Rheumatoid Arthritis

The Joints


Rheumatoid Arthritis occurs when the immune system attacks and destroys the tissues that line bone joints and cartilage. The disease occurs throughout the body, although some joints may be more affected than other

Chronic Inflammatory Polyarthritis (arthritis that affects 5 or more joints)

    • Has 3 Possible Disease courses

  1. Monocyclic: Have only one episode that ends within 2 to 5 years of initial diagnosis. This may result from early diagnosis or aggressive treatment.

  2. Polycyclic: The levels of disease activity fluctuate over the course of the condition.

  3. Progressive: RA continues to increase in severity and does not go away.


The causes for the disease is unknown, but it is believed to be modifiable risk factors that include reproductive hormonal exposures, tobacco use, dietary factors, and microbial exposures.


860 out of 100,000 people in USA

Cure, Prevention, Management

  • There is no cure.


  • There are no proven methods of prevention.


  • Medication
    • Disease-modifying anti-rheumatic drugs (DMARS's)

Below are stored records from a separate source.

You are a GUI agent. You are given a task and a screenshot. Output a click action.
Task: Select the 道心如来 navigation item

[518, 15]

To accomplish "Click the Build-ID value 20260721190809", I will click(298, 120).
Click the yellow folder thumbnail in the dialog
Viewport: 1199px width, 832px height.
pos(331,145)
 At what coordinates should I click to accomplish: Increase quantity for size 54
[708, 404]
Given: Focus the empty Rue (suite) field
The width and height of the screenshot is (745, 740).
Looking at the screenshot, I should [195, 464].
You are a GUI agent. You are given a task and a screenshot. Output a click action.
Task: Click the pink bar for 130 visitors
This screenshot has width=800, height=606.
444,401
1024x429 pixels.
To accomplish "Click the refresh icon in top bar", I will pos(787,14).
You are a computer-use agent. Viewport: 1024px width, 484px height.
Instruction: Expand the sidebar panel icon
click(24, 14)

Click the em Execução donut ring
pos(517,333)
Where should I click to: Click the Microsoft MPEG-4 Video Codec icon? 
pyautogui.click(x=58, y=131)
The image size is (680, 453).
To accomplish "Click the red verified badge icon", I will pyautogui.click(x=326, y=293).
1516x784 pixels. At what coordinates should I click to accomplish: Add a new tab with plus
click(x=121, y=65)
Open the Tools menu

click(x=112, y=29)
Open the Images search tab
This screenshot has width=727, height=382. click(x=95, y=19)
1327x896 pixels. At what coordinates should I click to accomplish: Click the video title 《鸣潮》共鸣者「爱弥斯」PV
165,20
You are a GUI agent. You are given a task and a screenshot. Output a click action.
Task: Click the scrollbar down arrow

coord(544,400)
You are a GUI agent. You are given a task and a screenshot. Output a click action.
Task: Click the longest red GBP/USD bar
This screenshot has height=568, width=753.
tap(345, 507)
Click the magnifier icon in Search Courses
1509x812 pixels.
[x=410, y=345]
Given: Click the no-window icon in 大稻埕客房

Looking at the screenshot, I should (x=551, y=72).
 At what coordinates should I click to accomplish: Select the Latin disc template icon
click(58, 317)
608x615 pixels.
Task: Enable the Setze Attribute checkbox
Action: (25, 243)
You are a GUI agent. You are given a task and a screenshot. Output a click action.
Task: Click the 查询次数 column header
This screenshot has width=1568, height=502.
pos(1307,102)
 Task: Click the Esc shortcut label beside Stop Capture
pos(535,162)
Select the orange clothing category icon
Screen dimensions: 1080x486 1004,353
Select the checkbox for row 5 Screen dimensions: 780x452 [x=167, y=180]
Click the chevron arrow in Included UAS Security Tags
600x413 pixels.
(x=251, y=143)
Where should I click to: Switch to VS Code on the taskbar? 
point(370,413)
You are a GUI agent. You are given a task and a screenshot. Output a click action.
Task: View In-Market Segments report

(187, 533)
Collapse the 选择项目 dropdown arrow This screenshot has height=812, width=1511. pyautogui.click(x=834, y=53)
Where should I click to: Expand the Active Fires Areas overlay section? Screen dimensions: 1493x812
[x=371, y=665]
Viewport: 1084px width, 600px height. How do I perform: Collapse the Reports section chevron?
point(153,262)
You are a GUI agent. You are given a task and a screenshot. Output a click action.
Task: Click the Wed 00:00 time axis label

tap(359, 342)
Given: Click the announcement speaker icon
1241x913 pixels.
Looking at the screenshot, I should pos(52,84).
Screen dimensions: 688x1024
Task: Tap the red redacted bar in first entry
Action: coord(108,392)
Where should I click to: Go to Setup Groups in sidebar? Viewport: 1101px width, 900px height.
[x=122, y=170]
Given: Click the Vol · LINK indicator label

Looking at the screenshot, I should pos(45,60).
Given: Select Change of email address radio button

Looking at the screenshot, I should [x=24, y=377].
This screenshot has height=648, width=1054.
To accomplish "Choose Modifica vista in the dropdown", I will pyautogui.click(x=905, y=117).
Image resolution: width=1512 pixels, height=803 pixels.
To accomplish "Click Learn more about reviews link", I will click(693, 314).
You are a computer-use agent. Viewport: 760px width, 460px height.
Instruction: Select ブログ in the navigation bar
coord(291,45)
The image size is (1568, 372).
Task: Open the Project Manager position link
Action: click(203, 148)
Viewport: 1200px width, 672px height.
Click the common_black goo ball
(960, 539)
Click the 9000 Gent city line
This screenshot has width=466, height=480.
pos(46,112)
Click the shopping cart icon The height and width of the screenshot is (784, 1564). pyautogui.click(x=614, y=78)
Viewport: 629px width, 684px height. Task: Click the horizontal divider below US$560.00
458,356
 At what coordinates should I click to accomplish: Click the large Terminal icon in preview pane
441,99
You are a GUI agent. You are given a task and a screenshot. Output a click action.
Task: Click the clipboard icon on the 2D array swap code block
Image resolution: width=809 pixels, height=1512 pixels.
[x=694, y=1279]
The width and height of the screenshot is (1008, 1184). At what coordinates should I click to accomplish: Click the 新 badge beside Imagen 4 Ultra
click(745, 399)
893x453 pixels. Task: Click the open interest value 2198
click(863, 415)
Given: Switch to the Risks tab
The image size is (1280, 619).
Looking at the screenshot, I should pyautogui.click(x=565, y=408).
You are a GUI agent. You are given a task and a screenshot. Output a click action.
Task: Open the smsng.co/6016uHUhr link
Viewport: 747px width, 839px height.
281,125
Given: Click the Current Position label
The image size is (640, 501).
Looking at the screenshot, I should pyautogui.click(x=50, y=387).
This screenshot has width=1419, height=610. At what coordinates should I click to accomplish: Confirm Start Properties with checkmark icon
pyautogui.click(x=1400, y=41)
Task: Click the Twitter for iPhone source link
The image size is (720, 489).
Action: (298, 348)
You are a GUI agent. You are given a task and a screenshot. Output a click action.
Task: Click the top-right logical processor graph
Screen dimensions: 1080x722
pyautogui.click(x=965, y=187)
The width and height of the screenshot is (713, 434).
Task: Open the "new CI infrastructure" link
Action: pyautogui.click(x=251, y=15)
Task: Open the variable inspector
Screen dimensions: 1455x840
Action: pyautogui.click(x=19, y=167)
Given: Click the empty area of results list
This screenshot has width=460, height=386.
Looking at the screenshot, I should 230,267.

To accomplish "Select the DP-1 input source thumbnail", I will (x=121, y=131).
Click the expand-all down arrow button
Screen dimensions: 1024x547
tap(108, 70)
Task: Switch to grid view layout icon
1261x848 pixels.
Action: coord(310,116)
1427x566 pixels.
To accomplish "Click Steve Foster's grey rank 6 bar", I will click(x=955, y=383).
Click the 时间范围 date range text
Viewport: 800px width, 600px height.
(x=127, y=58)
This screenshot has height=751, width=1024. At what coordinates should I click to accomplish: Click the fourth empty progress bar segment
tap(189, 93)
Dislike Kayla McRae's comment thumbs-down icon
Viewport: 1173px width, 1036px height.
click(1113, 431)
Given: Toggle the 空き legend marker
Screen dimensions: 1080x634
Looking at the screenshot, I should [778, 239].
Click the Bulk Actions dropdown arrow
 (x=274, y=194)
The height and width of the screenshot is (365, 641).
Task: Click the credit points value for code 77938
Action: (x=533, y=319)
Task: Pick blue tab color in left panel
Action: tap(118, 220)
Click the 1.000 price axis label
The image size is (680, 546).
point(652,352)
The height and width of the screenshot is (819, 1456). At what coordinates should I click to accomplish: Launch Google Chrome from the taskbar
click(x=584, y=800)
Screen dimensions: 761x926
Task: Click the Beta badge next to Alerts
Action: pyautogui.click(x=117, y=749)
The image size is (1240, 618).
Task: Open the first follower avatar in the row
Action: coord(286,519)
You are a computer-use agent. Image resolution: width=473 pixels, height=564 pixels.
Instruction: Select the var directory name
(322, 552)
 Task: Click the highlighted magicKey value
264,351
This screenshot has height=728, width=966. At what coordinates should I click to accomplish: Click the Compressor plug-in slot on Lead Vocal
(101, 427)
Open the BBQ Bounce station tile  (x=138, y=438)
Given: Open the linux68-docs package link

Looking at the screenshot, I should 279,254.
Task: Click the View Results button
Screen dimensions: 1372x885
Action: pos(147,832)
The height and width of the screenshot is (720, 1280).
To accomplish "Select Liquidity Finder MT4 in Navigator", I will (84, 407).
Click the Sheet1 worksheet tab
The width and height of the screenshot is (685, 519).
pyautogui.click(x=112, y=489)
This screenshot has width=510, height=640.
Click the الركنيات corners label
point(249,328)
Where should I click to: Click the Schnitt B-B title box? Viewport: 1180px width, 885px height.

      • Common Side Effects: Nausea, Skin rashes, Headaches, Dizziness, Sore throat, Fever, Wheeziness, Unexplained bruises, Bleeding or paleness, Symptoms of infection
    • Corticosteroids/Non-steroidal anti-inflammatory drugs (NSAID;s)
        • Common Side Effects: Weight gain, Gastrointestinal disturbance, Fluid retention, High blood pressure, Heart problems, Kidney problems, Cardiovascular risks, Raskes

  • Other Ways
    • Heat and Ice packs
    • Therapies
    • Meditation
    • Acupuncture
    • Increase intake of fish oil
    • Exercise
    • Massages

Where would a person be affected?

The joints throughout the body.

Who is most likely to be affected by Rheumatoid Arthritis?

It usually occurs 2-3 times higher in women than men. It's most common for people in their 60s for both men and women.